### Assignment
Starting at the line that holds "Screen dimensions: 1738x1203", set down each line through the end of the listing, exactly as written and with nothing added.

### Supplied records

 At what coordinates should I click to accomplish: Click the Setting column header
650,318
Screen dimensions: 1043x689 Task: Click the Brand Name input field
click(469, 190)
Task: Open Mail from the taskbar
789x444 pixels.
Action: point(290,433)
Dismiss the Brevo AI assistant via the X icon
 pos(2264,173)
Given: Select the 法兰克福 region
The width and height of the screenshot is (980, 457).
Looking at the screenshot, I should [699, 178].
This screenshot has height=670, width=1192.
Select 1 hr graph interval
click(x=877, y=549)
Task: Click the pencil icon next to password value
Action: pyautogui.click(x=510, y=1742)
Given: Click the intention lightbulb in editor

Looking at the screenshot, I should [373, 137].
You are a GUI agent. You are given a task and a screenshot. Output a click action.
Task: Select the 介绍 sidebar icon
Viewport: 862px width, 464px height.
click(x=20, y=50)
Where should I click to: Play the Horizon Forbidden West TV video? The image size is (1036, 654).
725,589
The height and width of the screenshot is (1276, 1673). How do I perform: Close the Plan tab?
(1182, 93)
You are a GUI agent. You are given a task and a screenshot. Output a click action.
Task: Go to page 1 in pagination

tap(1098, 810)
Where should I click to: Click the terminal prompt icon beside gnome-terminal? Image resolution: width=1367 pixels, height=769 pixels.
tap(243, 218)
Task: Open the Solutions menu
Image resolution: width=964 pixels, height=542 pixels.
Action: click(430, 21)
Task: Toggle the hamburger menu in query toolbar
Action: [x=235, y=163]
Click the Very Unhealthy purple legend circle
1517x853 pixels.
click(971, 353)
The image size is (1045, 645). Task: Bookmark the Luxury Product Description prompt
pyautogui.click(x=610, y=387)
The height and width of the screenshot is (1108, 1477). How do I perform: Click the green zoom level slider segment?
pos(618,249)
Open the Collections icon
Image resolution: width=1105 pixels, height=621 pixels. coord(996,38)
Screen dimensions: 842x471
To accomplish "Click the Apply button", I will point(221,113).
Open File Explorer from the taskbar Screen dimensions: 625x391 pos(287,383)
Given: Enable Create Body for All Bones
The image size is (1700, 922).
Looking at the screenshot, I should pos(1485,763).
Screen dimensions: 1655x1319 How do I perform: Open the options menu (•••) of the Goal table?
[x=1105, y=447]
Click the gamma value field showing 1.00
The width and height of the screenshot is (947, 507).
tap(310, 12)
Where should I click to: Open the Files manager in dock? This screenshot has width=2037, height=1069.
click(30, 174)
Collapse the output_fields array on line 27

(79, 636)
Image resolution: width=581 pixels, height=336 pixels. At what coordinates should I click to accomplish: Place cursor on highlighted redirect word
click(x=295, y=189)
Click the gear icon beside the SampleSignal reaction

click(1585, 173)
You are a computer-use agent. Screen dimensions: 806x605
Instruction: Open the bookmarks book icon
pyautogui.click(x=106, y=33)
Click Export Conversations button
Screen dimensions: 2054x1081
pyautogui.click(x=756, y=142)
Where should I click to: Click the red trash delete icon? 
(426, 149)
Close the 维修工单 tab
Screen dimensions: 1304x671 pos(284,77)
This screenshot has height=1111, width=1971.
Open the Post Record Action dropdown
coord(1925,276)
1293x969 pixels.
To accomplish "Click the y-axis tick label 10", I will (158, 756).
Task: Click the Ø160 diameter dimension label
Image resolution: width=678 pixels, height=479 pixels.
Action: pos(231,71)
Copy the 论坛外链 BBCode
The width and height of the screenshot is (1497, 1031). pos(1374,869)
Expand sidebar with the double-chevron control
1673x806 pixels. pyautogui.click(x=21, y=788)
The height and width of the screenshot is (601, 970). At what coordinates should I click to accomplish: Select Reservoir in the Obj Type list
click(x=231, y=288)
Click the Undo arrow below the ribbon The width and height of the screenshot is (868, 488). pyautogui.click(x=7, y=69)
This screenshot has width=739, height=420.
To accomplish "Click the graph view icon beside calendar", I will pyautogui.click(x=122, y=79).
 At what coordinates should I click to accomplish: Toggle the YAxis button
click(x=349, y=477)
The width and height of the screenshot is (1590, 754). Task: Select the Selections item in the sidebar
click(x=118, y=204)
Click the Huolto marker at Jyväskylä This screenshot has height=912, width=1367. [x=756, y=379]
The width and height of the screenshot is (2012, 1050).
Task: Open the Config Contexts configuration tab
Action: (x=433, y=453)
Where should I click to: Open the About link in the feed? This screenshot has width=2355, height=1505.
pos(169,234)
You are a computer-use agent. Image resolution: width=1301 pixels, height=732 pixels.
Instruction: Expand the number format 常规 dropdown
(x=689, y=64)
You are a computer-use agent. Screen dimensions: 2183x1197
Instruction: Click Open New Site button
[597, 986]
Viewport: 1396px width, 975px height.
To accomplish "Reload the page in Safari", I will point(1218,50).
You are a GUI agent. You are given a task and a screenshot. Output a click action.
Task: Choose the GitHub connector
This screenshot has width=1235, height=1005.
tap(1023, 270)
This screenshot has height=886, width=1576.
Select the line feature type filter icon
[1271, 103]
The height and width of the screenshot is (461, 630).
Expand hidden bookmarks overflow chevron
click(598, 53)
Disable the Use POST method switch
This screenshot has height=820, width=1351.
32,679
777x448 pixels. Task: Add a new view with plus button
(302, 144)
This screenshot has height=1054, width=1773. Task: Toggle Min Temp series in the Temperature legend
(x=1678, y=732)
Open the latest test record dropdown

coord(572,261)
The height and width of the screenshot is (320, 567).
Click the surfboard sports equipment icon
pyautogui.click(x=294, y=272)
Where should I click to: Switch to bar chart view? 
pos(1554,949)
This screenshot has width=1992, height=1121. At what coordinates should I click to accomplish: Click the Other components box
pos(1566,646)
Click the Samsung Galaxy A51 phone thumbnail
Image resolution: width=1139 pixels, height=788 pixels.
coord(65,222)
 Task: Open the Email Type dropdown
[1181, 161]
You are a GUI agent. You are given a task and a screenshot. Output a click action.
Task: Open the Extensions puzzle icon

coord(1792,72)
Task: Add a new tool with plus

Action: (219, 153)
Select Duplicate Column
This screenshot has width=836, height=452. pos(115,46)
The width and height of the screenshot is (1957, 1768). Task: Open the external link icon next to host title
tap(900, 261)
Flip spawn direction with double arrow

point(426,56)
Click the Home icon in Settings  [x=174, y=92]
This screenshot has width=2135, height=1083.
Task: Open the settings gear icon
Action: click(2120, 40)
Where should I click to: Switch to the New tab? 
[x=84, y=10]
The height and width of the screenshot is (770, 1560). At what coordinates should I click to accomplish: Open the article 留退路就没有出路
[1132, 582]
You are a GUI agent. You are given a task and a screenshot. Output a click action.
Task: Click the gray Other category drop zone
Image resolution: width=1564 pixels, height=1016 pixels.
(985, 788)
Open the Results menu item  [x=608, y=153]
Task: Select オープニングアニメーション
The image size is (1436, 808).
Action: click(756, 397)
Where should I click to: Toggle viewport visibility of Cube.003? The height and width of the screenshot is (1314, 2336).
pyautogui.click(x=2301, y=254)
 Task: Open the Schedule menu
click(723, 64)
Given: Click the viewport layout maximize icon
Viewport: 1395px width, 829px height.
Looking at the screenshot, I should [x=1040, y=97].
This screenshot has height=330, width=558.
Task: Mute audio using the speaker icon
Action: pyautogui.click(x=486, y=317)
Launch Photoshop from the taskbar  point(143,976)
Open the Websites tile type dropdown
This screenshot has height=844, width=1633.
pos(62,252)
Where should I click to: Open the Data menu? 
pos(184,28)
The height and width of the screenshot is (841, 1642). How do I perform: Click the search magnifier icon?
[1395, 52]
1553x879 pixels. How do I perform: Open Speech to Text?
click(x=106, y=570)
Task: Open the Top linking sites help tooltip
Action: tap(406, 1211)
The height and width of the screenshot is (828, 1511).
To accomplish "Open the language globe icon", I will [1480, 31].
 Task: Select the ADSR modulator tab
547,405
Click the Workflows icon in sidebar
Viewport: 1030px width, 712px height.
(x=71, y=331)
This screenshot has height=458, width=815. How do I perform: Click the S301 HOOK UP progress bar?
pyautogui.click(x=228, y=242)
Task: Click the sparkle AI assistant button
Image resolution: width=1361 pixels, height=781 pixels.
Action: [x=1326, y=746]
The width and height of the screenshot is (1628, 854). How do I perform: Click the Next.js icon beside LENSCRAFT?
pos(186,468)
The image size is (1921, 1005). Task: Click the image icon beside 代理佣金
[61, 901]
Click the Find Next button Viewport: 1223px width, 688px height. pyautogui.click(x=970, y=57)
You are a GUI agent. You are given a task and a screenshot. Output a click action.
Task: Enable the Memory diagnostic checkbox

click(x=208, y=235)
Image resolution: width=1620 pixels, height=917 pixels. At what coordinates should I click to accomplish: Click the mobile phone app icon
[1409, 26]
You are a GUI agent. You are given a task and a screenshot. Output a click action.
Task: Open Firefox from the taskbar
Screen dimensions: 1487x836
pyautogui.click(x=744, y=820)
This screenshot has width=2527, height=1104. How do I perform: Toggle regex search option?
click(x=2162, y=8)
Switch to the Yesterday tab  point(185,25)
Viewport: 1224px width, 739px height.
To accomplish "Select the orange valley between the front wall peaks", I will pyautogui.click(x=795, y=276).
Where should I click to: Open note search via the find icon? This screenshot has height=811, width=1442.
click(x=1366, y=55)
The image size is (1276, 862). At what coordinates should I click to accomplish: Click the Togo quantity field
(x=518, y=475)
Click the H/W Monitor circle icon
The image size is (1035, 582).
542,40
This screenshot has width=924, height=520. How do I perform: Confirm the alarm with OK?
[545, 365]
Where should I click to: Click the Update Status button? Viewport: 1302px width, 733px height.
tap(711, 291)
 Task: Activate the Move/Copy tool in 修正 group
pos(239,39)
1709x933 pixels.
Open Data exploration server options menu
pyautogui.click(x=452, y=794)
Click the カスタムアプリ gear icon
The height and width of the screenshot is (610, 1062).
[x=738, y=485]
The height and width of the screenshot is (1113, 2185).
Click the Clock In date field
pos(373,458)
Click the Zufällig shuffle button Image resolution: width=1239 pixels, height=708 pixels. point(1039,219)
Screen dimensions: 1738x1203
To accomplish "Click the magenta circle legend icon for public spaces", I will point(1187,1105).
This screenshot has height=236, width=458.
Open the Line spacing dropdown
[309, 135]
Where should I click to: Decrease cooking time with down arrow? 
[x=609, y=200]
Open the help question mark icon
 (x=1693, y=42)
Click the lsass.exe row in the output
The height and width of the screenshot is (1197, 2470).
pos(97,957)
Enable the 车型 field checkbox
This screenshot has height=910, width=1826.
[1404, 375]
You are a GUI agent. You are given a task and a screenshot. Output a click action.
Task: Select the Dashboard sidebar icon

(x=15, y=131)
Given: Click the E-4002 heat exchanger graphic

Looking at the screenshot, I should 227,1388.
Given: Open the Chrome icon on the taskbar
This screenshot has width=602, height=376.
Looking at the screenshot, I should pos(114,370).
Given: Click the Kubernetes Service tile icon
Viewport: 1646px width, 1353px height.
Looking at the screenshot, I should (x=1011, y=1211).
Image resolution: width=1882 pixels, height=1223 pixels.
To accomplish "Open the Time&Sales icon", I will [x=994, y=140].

### Answer
Screen dimensions: 1738x1203
To accomplish "Click the magenta circle legend icon for public spaces", I will point(1187,1105).
This screenshot has height=236, width=458.
Open the Line spacing dropdown
[309, 135]
Where should I click to: Decrease cooking time with down arrow? 
[x=609, y=200]
Open the help question mark icon
 (x=1693, y=42)
Click the lsass.exe row in the output
The height and width of the screenshot is (1197, 2470).
pos(97,957)
Enable the 车型 field checkbox
This screenshot has height=910, width=1826.
[1404, 375]
You are a GUI agent. You are given a task and a screenshot. Output a click action.
Task: Select the Dashboard sidebar icon

(x=15, y=131)
Given: Click the E-4002 heat exchanger graphic

Looking at the screenshot, I should 227,1388.
Given: Open the Chrome icon on the taskbar
This screenshot has width=602, height=376.
Looking at the screenshot, I should pos(114,370).
Given: Click the Kubernetes Service tile icon
Viewport: 1646px width, 1353px height.
Looking at the screenshot, I should (x=1011, y=1211).
Image resolution: width=1882 pixels, height=1223 pixels.
To accomplish "Open the Time&Sales icon", I will [x=994, y=140].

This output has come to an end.